昨日彼が言った胡蝶の夢ではないけれど、例えば今現実だと思っているものこそが夢であって、それもとてつもなく長い長い夢であった場合などにはどうなるのだろう。夢の中で、ふとこれは夢だと気付く瞬間が私にもあるが、夢とは言え匂いを感じることもあれば触れた感覚もまた同様だ。あのチャット空間はそんな夢の世界に酷似している。異なる点と言えば、夢は記憶の整理だとか言われるのに対し、あのチャット空間では自分ではない誰かと意識を混ぜ合わせることだ。以前はこのことを意識の共有と私は呼んでいたのだが、光輝に言わせれば共有ではなく混合に過ぎないとの見解だった。どちらにしても似たようなものだと思ったのは内緒だ。こんなことを言えば決まって彼に馬鹿にされるからだ。
「リアルタイムなのが、また快感なんだよな」
「……変態」
「は?」
「リアルタイムが快感って何よ、今だってリアルタイムでしょ」
ややあって、「何も変な意味じゃないぜ」と光輝が苦笑した。時々彼は変なことを言っては私を困らせる。そういうところがある意味好きではあるのだが、わからないものはわからないのだから仕方がないのだ。
「お前が現実とチャット空間の区別がつかないっていうからさ、その境界線をひいてやろうと思ったんだ」
そう言って光輝は満足そうに笑う。この顔だ。私が「ああ、すごい」とでも言うと思っているのだろうか。本当男って単純なんだからと、これは口に出さずに言葉の続きを促す。
「まず、意識は共有されない。これはいいよな? 僕たちが共有しているのは意識ではなくて時間だ。そうするとあの空間を構成するものは何かって話になるだろ? 実体化するものは意識ではないんだ。だからイメージと意識は別物として考えるべきだと思う。そして、イメージには無意識で思うものも含まれるに違いないよ」
「チャット空間に持ち込めるイメージが二つっていうのは、意識して認識するものが二つってこと?」
「それなんだが、お前はどこでその話を聞いた? どうもその情報の明確な根拠が見当たらないんだよな」
「うーん……ネットで。

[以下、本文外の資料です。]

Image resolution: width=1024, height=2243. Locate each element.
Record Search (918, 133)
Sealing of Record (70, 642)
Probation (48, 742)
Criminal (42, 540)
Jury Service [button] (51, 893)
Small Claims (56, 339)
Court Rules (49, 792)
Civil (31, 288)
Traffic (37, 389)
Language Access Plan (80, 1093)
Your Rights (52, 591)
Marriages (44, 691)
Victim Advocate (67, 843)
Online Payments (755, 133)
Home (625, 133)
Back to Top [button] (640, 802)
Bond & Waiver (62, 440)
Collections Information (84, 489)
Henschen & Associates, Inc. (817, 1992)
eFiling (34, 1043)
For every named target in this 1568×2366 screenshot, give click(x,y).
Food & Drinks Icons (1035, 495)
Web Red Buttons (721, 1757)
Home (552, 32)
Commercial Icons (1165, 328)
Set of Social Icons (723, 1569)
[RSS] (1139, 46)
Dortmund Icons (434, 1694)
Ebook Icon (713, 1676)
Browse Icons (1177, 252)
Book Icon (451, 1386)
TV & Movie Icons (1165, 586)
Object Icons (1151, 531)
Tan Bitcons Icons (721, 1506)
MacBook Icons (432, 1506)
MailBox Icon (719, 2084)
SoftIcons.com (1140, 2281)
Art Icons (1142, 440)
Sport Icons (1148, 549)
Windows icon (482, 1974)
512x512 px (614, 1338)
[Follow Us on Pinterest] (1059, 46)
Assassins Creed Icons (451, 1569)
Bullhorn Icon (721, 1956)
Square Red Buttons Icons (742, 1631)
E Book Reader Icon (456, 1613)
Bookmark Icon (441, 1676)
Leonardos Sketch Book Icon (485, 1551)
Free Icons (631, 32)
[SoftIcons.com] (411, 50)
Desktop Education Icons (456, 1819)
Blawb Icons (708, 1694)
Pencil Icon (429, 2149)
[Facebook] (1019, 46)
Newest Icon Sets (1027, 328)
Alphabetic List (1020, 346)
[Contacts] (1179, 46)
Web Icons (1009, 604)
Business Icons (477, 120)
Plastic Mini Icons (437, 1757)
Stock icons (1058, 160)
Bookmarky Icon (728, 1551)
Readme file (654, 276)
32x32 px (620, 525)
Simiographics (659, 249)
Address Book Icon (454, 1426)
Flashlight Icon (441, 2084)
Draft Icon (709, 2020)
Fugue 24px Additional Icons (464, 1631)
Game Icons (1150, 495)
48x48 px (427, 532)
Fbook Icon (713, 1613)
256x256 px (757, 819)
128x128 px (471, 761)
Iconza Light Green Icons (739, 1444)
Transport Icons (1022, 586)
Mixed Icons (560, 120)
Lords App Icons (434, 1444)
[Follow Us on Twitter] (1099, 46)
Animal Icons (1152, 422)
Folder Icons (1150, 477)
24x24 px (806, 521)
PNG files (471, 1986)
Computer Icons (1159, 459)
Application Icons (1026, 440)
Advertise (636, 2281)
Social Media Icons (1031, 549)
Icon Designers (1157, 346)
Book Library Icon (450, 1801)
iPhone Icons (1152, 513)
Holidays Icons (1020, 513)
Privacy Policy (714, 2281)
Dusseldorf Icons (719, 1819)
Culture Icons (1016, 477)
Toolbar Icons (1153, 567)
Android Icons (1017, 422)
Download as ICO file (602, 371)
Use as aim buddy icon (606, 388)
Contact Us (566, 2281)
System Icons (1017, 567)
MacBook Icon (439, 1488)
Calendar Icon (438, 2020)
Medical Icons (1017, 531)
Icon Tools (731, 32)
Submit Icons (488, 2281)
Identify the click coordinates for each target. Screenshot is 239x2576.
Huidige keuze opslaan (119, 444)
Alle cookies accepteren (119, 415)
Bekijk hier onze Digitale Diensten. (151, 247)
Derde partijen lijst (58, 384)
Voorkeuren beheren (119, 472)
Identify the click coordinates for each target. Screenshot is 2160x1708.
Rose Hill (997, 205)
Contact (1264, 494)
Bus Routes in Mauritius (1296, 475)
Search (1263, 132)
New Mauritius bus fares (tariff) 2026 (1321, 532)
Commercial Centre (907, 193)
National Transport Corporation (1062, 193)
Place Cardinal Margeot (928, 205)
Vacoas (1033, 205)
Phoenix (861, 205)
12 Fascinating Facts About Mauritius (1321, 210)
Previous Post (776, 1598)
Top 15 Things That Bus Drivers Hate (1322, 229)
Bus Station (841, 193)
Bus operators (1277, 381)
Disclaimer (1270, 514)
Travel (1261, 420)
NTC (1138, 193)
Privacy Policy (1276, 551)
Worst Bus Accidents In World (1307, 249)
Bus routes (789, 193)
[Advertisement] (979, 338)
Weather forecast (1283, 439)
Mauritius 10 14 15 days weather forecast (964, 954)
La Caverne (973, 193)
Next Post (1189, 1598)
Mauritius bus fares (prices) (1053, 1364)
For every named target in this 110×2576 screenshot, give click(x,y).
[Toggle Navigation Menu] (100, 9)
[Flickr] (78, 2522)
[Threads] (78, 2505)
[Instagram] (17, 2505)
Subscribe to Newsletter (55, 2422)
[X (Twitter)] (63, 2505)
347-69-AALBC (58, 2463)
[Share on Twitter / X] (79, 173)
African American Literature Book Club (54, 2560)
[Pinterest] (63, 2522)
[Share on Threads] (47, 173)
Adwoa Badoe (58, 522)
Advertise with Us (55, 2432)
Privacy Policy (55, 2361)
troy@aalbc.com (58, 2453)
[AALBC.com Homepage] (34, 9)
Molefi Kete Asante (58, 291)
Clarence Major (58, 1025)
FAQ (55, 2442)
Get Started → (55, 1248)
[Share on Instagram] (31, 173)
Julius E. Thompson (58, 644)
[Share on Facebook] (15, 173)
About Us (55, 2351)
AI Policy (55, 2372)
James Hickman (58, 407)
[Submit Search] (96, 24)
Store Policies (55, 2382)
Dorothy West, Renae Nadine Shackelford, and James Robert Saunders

ほとんどのユーザーが言うんだからそうじゃないの?」
「そういう理由で情報の正誤性を決めるとなると、どうしても先入観の問題は免れないぜ。ま、ここでは数の話は置いといてだな……お互いで見えているものが違うんじゃないかっていう点が重要だ」
「どういうこと?」
「お前がログインして見えている世界と、その空間をリアルタイムでお前と共有しているユーザーが見ている世界が、違うかもしれないってことだよ」
一体それの何が重要なの、と口を挟みこみたいところだったが、やはり話がわかっていないものと誤解されては困るので、大人しくわかった振りをする。
「恐らくはそれが違いだな。今いるこの現実と、あのチャット空間の」
前言撤回だ。まるで何を言っているのかわからない。思いがけず表情に出てしまったのか、光輝が苦笑して「つまりさ」と言い直す。曰く、一つの空間を共有するにもユーザーによって見え方の異なるかもしれない世界がチャット空間であり、誰が見ても同じ今のこの空間というのが現実であるという事だった。しかし、この現実が誰から見ても同じであると、果たしてそう言い切れるのだろうか。逆もまた然りだ。チャット空間においても互いが全く同じ世界を見ている可能性も0ではないはずだ。やはり現実とチャット空間の二つに差異はないように感じてしまう。
「何だ、納得いかないのか?」
「うん。だって、チャット空間でも現実でも、自分の目に映る世界が相手と同じかどうかなんて測れないじゃない」
「馬鹿言うなよ、現実は誰が見たって現実だろ。お前は今の瞬間が夢かもしれない、なんて思うわけか? ……いや、思ってそうだな、その顔は」
なんて説明したらいいかな、と光輝が頭を抱えている。そんな姿を見ているうちに、私はふと思いついた。恐らくチャット空間では彼は頭を抱えたりはしないはずだ。チャット空間での彼を見たことがない私には勿論断言はできないのだが、彼が一連の話を終えずにチャットを切りあげているときを見たことがない。それというのは彼が一通り話を終えるまでチャットを続けているからであり、チャット空間の矛盾に一々突っ込んでいないからではないだろうか。現に彼はチャット空間での出来事を話すときは曖昧なことでも曖昧なままにしておくし、実際物言いもそんな感じなのだ。もしかしたらAなのかもしれないし、Bなのかもしれない。最初からCだったのかもしれないし、ずっとDでなかったのかもしれない。そんな言い方で片付けるのだから、彼が解読を試みるのが現実で、彼が解読を試みないのがチャット空間だと考えても間違いではないように思える。
ただ、とそこまで考えて私は気付いた。それでもやはり、私に二つの区別がつかない状況に変わりはないのだ。彼がその空間にいない限りは、自分のいる空間が現実なのかチャット空間なのか、明確な境界線を引くことはできない。そんなことでは困ると彼の方をちらと見やったが、どうやら彼の方が私よりも頭を悩ませているように見えたので、私はそれ以上境界線について考えることをやめたのだった。